而這個結果,也讓小獸每次配合著紀墨伸出兩隻前爪交替給他握的時候,透著些無奈,像是長輩對小輩的縱容——這種無聊的遊戲,誰讓你喜歡玩呢?就勉強陪你吧,吶,爪爪拿去捏,別鬧。
真正能夠讓小獸更加心悅誠服一些的,大概就是紀墨的擼毛手段了,這可是經歷了兩個世界鍛鍊出來的手段,哪怕面對陌生種類的小獸,也只是第一次擼毛的時候多注意觀察,之後就能很快明白小獸的愉悅點都在哪裡了。
充分照顧到,手指上的指甲修剪得不是很整齊,便用指腹去輕輕地按摩,按摩到舒服了,小獸就會仰躺著,枕著他的腿,對著自己肚皮上某些部位指指,示意他哪裡需要再按按。
而輕了重了,也會透過拍打紀墨的手臂做出提示,要這樣,不要那樣。
五年之中開始的兩年還算是紀墨掙扎求生,儘快完成坐爬翻站走的種種自理需求,後面的三年,就算是他和小獸的互相馴化時間了。
母獸在這期間,就像是一個背景板,更多時候不是去捕獵,就是帶著獵物回來臥在草窩窩附近,打著哈欠看著他們兩個玩鬧。
在之前世界,紀墨學過跟米糰配合攻擊的方法,這個世界,他也有意識訓練跟小獸的這份合擊之術,哪怕心中還懷念米糰,卻也不得不承認,三階世界的小獸要聰明得多。
紀墨說著自己的語言,表示要從哪裡進攻,對方該怎樣配合的話,連說帶比劃,最多隻會錯一次,第二次小獸就能熟練掌握,還會舔著爪,一副「這可真簡單」的樣子。
那模樣,實在是有些傲嬌了。
紀墨會摟著它笑,聰明得像是通人性,很多時候那雙獸瞳都會有很多情緒的感覺,交流上,明明它不會說話,紀墨卻覺得它已經把心中所想都說了,直白又可愛。
晚上睡覺的時候,紀墨不能夠在母獸的身旁睡,早兩年他還小的時候,能夠如此,後面不吃奶了,他就被母獸排斥。
有的時候,紀墨能感覺到,母獸對他並不像是對孩子,對方的智商也許從來沒弄混過這種事情,不過,撿來的寵物養了就養了,可能就是這樣的意思。
但在某些方面,母獸對他又很寬容,尤其當他為母獸也按摩梳毛之後,母獸就會用厚厚的肉墊拍一拍紀墨的後背,舔他一下,表示嘉許的樣子。
當然,那種時候也是最亂的時候,小獸總會在一旁搗亂,一不注意,它就會趴在母獸身上,紀墨手下,搶佔梳毛權的樣子格外霸道,這種時候,母獸就會不耐煩地趕它,開始是用肉墊推,推了不管用就亮出爪子威脅,威脅再不管用,母子兩個就衝著對方低吼,那種像是要打起來的呲牙咧嘴。
第一次還讓紀墨有些錯亂感,自己這就成了藍顏禍水了?還有些擔心這兩個不會真的打到毛髮亂飛,但很快,他就發現自己的擔心純屬多餘,母子兩個就像是在進行實戰練習一樣,你來我往,最後總是母獸憑藉更大的體型以及更多的技巧,把小獸壓在身下,淡定地看向紀墨,像是在說「可以了,繼續梳毛。
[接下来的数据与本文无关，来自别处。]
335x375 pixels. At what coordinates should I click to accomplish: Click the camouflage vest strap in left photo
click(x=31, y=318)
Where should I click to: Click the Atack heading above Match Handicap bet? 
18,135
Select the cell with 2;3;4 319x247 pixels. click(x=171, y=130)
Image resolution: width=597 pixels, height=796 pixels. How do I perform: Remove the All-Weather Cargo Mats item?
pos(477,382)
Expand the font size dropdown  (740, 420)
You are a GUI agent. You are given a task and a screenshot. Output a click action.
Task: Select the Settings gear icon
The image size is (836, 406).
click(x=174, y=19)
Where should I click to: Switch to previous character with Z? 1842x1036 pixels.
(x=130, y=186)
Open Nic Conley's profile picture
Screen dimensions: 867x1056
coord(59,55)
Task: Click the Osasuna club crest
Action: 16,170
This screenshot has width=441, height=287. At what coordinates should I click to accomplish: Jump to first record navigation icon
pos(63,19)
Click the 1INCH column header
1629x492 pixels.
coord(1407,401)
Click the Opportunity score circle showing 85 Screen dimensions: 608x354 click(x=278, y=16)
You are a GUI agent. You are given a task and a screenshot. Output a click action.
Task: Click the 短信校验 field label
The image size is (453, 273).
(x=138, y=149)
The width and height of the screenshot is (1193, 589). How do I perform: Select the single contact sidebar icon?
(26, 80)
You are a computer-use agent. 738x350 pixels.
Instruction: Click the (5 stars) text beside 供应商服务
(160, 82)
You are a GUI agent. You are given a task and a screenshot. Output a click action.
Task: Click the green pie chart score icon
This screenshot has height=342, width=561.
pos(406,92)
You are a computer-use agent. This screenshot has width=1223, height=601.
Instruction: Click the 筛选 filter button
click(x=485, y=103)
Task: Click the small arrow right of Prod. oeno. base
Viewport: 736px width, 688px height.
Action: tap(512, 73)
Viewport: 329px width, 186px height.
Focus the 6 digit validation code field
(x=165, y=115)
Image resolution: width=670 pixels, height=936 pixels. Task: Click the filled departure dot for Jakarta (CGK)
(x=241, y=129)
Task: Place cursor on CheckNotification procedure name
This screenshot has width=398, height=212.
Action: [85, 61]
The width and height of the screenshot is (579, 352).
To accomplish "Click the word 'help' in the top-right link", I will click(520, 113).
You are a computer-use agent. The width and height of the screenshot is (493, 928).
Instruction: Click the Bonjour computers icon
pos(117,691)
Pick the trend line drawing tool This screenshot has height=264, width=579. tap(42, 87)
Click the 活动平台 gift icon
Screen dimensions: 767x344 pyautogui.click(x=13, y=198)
」
紀墨上前去給母獸梳毛,就會看到被壓在那裡露出頭的小獸閉上眼,一副身無可戀的樣子,怪可愛的。
他就會手賤地特意去擼對方平時不許人動的眉心毛,那眉心的一小撮白毛真的很顯眼,是一個「v」形,把毛揉亂了再看,就是「√」或者閃電了,偶爾還能做出波浪線造型來。
紀墨梳毛的時候都不能觸碰這塊兒的,但這種時候觸碰,小獸就會睜開一隻眼瞥它一眼,像是在蔑視他就這點兒仗勢欺人的能耐了。
母獸也會瞥紀墨一眼,發現他所為幼稚之後,就會閉上眼,盡情地享受曬著陽光又被梳毛的愉悅。